*SUPPLIED MATERIAL*.
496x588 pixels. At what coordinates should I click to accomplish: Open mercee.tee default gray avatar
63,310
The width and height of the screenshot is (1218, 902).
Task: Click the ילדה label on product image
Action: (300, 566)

*YOUR ASSIGNMENT*. Print each record again. Nothing may be left out.

*EXERCISE RESPONSE*.
496x588 pixels. At what coordinates should I click to accomplish: Open mercee.tee default gray avatar
63,310
The width and height of the screenshot is (1218, 902).
Task: Click the ילדה label on product image
Action: (300, 566)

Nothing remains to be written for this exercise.